What is Acupuncture?
Acupuncture is an ancient Chinese medical practice with roots that go back thousands of years. According to the Eastern mindset, your body is a cohesive unit, or whole – a complex system where everything within it is inter-connected, and where each part affects all other parts. A major component is the acceptance of an invisible flow of chi (or ki). This chi can be translated as “energy” or “life force,” which circulates through meridians in your body. When energetic blocks or deficiencies occur within a meridian, an imbalance is created that can cause a ripple effect of physical symptoms. Needles inserted into certain points along the meridians can stimulate sluggish chi, disperse blocks, or otherwise manipulate the flow of energy.
In essence, lack of balance within this bio-energetic system – which also includes blood flow and nutrients – is the precursor to all illness. Your body exhibits symptoms when suffering from inner disease and if it is not rebalanced, these symptoms may lead to acute or chronic illnesses of all kinds.
Chinese medicine, contrary to Western allopathic medicine, does not treat symptoms, but rather seeks to find the origin of the imbalance that produced the symptoms in the first place. Another major difference is that acupuncture, which is part of Traditional Chinese Medicine (TCM), is remarkably safe with few, if any, negative side effects, so it certainly doesn’t hurt to try.
Traditionally, acupuncture is used to treat all kinds of health problems. In many Asian cultures, you see an acupuncturist in the same way you’d see a primary care physician here in the West, and in someUSstates acupuncturists are in fact considered primary health care physicians. Still, many Westerners have been slow to grasp this type of holistic view, where your body is perceived as being perfectly capable of self-correction and healing without drug intervention. Scientists are still at a loss to explain why acupuncture works, but for those who get relief or healing, the mechanics may not be of great importance.

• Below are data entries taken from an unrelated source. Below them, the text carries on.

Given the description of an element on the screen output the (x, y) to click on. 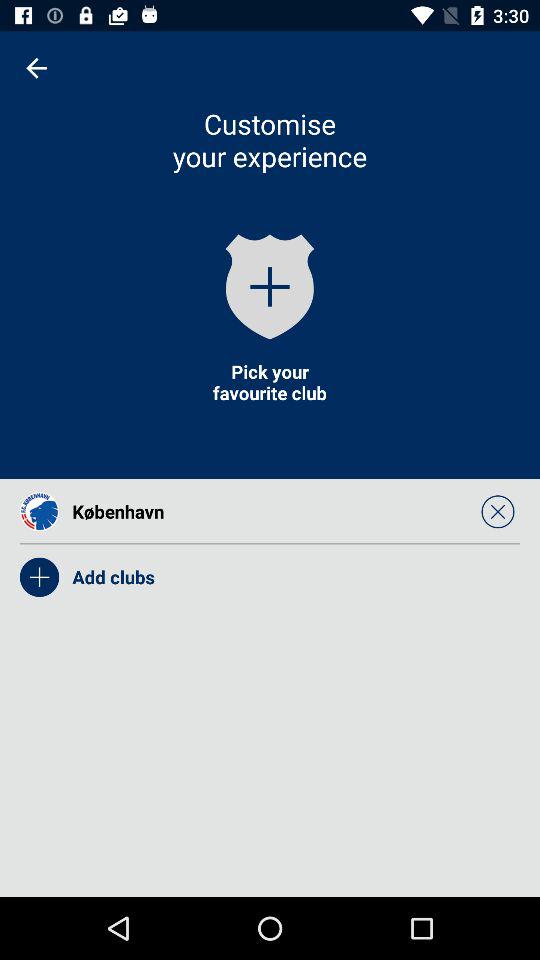
go to previous (36, 68)
Given the description of an element on the screen output the (x, y) to click on. 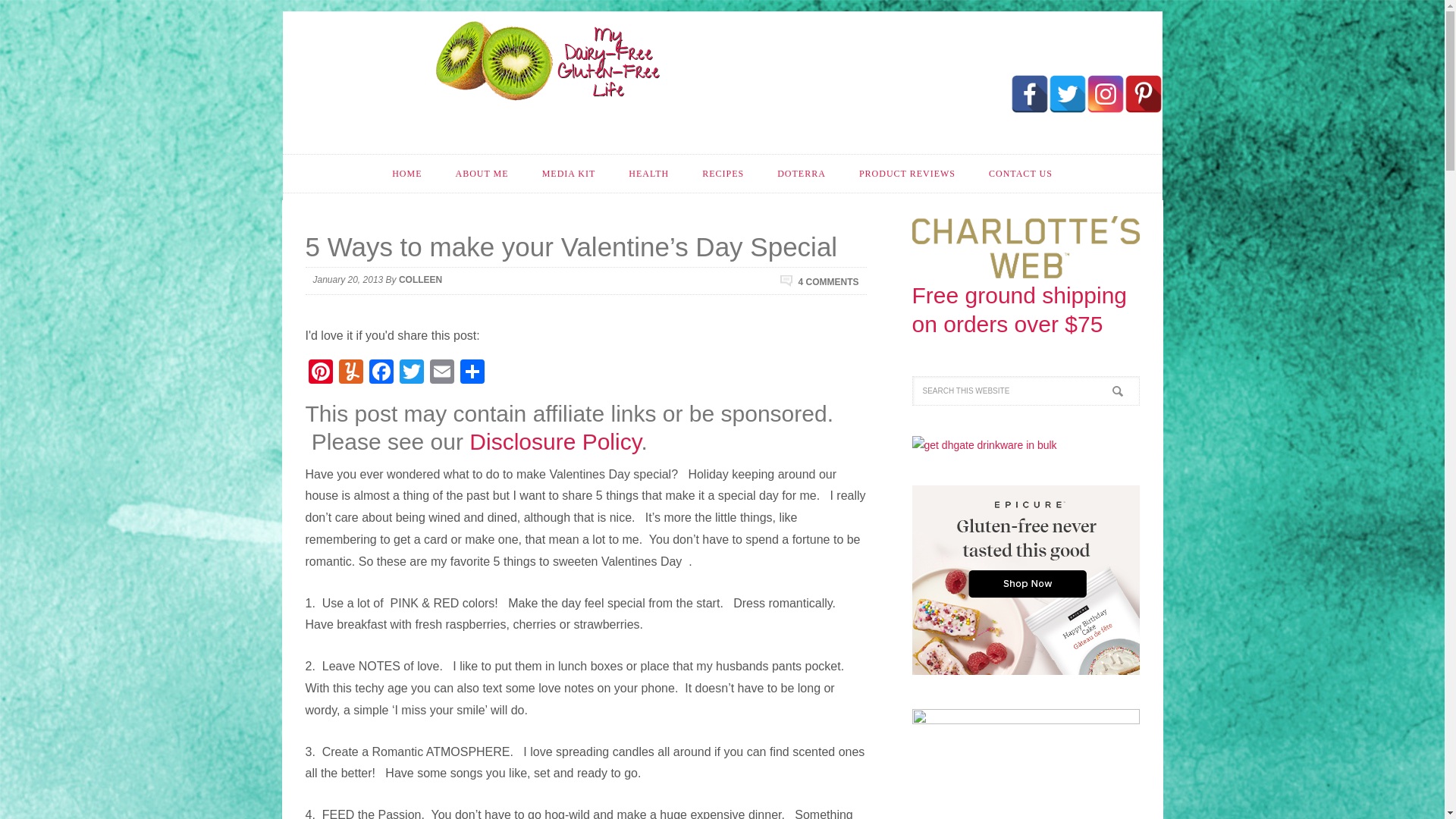
MEDIA KIT (569, 173)
Yummly (349, 373)
Email (441, 373)
Instagram (1105, 94)
Twitter (411, 373)
ABOUT ME (480, 173)
HOME (406, 173)
Facebook (380, 373)
Pinterest (319, 373)
My DairyFree GlutenFree Life (547, 60)
HEALTH (648, 173)
Facebook (1029, 94)
RECIPES (722, 173)
Pinterest (1142, 94)
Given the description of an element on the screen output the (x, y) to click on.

Other Alternative Pain Treatments
Besides acupuncture, there are a number of treatment modalities that can help ease pain, such as:
- Emotional Freedom Technique (EFT): Few people want to be told that their pain is psychological or emotional in origin, but there’s quite a bit of evidence that backs this up. Underlying emotional issues and unresolved trauma can have a massive influence on your health, particularly as it relates to physical pain. According to Dr. John Sarno, a psychiatrist who uses mind-body techniques to treat patients with severe low back pain, EFT has a greater than 80 percent success rate
- Chiropractic adjustments: According to a recent study published in theAnnals of Internal Medicine5 and funded by the National Institutes of Health, patients with neck pain who used a chiropractor and/or exercise were more than twice as likely to be pain free in 12 weeks compared to those who took medication
- Massage: Massage releases endorphins, which help induce relaxation, relieve pain, and reduce levels of stress chemicals such as cortisol and noradrenaline – reversing the damaging effects of stress by slowing heart rate, respiration and metabolism and lowering raised blood pressure. It is a particularly effective therapy for stress-related tension, which experts believe accounts for as much as 80 to 90 percent of disease
- Neuro-Structural Integration Technique (NST): NST is a gentle, non-invasive technique that stimulates your body’s reflexes, which can provide relief for back pain. Simple movements are done across muscles, nerves and connective tissue, which helps your neuromuscular system to reset all related tension levels, promoting natural healing. The results can be both profound and lasting, and are usually apparent within two or three sessions.
If you have chronic pain of any kind, please understand that there are many safe and effective alternatives to prescription and over-the-counter painkillers, though they may require some patience. Among the best are:
- Start taking a high-quality, animal-based omega-3 fat like krill oil. Omega-3 fats are precursors to mediators of inflammation called prostaglandins. (In fact, that is how anti-inflammatory painkillers work, they positively influence prostaglandins.) The omega-3 fats EPA and DHA contained in krill oil have also been found in many animal and clinical studies to have anti-inflammatory properties.
- Reduce your intake of most processed foods as not only do they contain sugar and additives but most are loaded with omega-6 fats that upset your delicate omega 3-6 ratio, which will contribute to inflammation.
- Eliminate or radically reduce most grains and sugars (especially fructose) from your diet. Avoiding grains and sugars will lower your insulin and leptin levels. Elevated insulin and leptin levels are one of the most profound stimulators of inflammatory prostaglandin production. That is why eliminating sugar and grains is so important to controlling your pain.
- Optimize your production of vitamin D by getting regular, appropriate sun exposure, which will work through a variety of different mechanisms to reduce your pain.